Ideia de morte está distante da realidade
Por Denise Bueno | Para o Valor, de São Paulo
"A longevidade é algo bom e de forma alguma deve ser encarada como um problema." Responda rápido: Com quantos anos você vai morrer? Onde vai morrer? Do que vai morrer? "Morrer depois dos 85 anos, de morte súbita e em casa". Essa é a expectativa da maioria das pessoas entre 40 anos e 60 anos que estão se preparando para a aposentadoria. No entanto, a frieza dos números mostra que menos de 10% das mortes registradas no Brasil são fulminantes.
A realidade hoje no país é que as principais causas de morte são as doenças crônicas como câncer ou decorrentes de Alzheimer. São doenças de longo sofrimento, tanto do ponto de vista emocional quanto financeiro.
"Mais de 85% das pessoas, tanto no Brasil como em outros países, têm essa percepção da velhice quando são induzidas a pensar na morte.

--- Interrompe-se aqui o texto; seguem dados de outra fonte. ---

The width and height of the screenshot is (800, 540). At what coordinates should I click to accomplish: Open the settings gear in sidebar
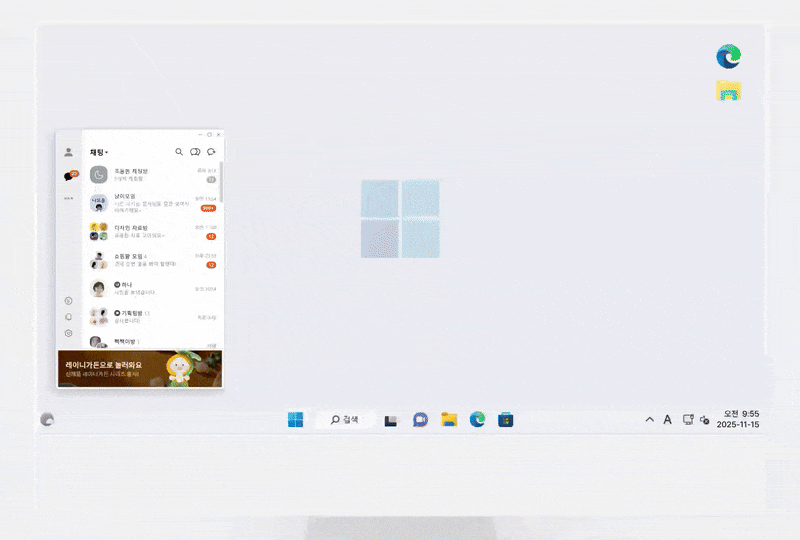coord(68,333)
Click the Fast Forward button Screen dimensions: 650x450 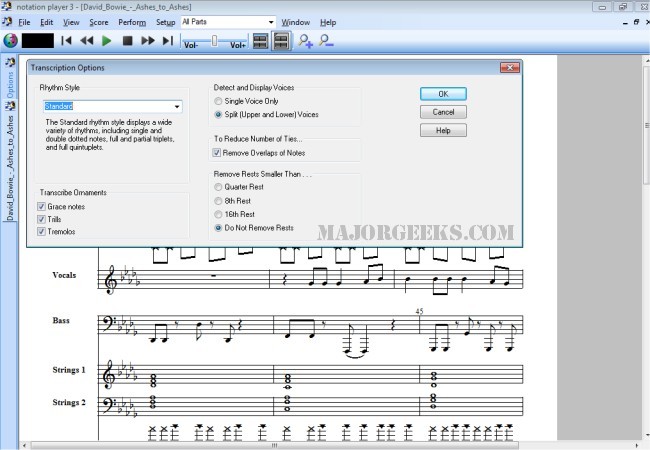[147, 41]
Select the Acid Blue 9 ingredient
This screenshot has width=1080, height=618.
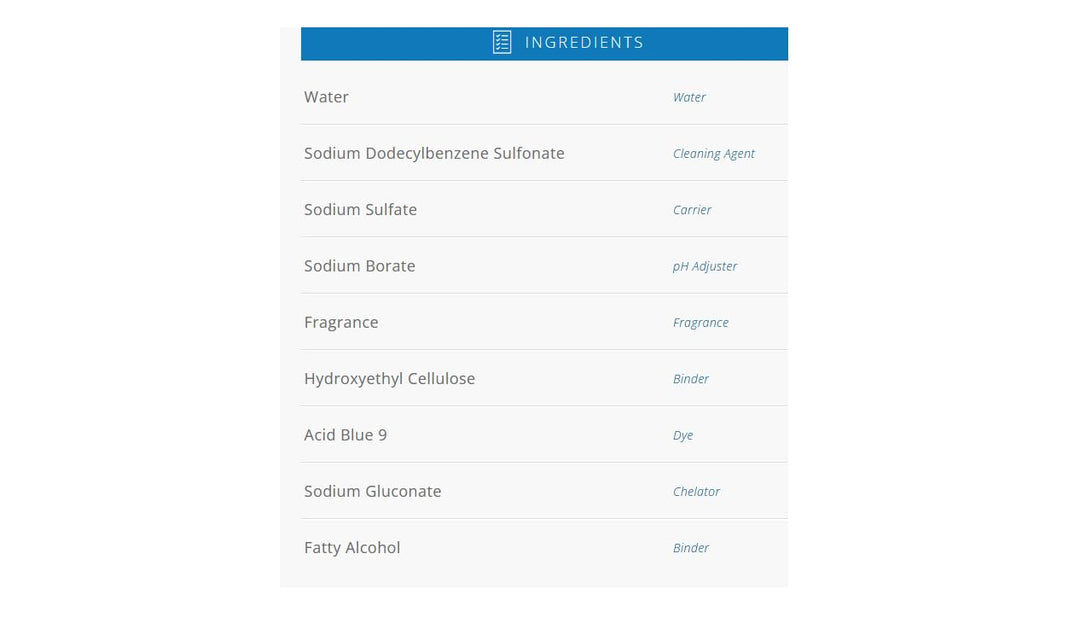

A ideia de morte da maioria das pessoas está longe da realidade que temos hoje", diz Alexandre Kalache, presidente do Centro de Longevidade do Brasil. No entanto, afirma o estudioso, esse cenário pode mudar. "A longevidade é algo bom e de forma alguma deve ser encarada como um problema. Tudo vai depender de como cada um conduz a rota da vida no sentido de hábitos saudáveis", afirma ele.
Em poucas palavras, o estudioso resume a qualidade de vida na velhice no que chama de quatro capitais, ou 4C. O primeiro é o capital financeiro. Afinal, dinheiro não nasce em árvore. O quanto antes a pessoa começar a programar como ter uma renda no futuro, melhor. E poucos fazem isso.
"Americanos e latino-americanos têm o mesmo sentimento: não guardamos o suficiente", afirma Robert A. Kerzner, presidente e CEO da Limra, Loma, associação internacional dedicada a pesquisas e estudos nas áreas de vida e previdência, ligada a 1,2 mil companhias seguradoras e empresas financeiras, em mais de 80 países.
A mais recente pesquisa da Limra realizada em países da América Latina revela que há uma falta de poupança e de planejamento de aposentadoria, bem como uma má compreensão dos riscos associados à aposentadoria, como a longevidade, os custos com cuidados de saúde, a volatilidade dos investimentos e os riscos da inflação.
O segundo capital é o biológico. Viver muito tempo com saúde vai depender das escolhas feitas ao longo da vida. "Uma pessoa sedentária, que segue uma dieta branca - farinhas, sal, açúcar e cachaça - fatalmente sofrerá as consequências ao longo do tempo", afirma o especialista. A recomendação é uma dieta colorida, com muitas frutas e vegetais. É o que faz Mario Bueno, de 83 anos, que goza de perfeita saúde física e mental: "Sempre comi um pouco de tudo e assim a cerveja com a família e amigos não pesa. Pelo contrário. A alegria de estar com todos acrescenta anos à minha vida", diz o aposentado que vive em Sorocaba, interior de São Paulo, cercado dos mimos da segunda esposa, filhas e amigos.
O terceiro capital citado por Kalache é exatamente esse: o social. "Muitas pessoas se esquecem da família e dos amigos, dedicando-se exclusivamente ao trabalho. Mas o trabalho fica para trás", comenta. Segundo ele, é preciso fazer como Mario Bueno. Tem gente que envelhece sem se esforçar para ser aceito. Já outros precisam se esforçar para nutrir as relações ao longo da vida com alegria. "Ser ranzinza só afasta os entes queridos, levando a pessoa à solidão, sentimento que desencadeará muitas outras doenças", afirma.
O quarto capital para se ter uma vida longeva e feliz é o conhecimento. "Ganhamos muitos anos de vida desde que nascemos e isso significa que temos de nos reciclar e buscar outras atividades ao longo da nossa existência. Um mecânico que hoje não entende de eletrônica, por exemplo, fica para trás", exemplifica Kalache. Essa é a aposta de Antonietta Del Negro, de 75 anos. "Estou na fila de espera da turma de informática para idosos. Quero aprender a mexer no Facebook para acompanhar do Brasil um pouco da vida do meu filho que mora na Suíça e acaba de se casar", diz a viúva italiana, mãe de quatro filhos e avó de cinco netos, totalmente satisfeita com o resultado de seu último check-up: "Só as triglicérides estão um pouquinho elevadas. Mais nada".
Kalache resume: "Para envelhecer bem é preciso investir em ter saúde, conhecimento, vida social e também em dinheiro para custear as necessidades básicas da longevidade. Afinal, comida, remédios e passeios têm um custo. E dinheiro não nasce em árvore".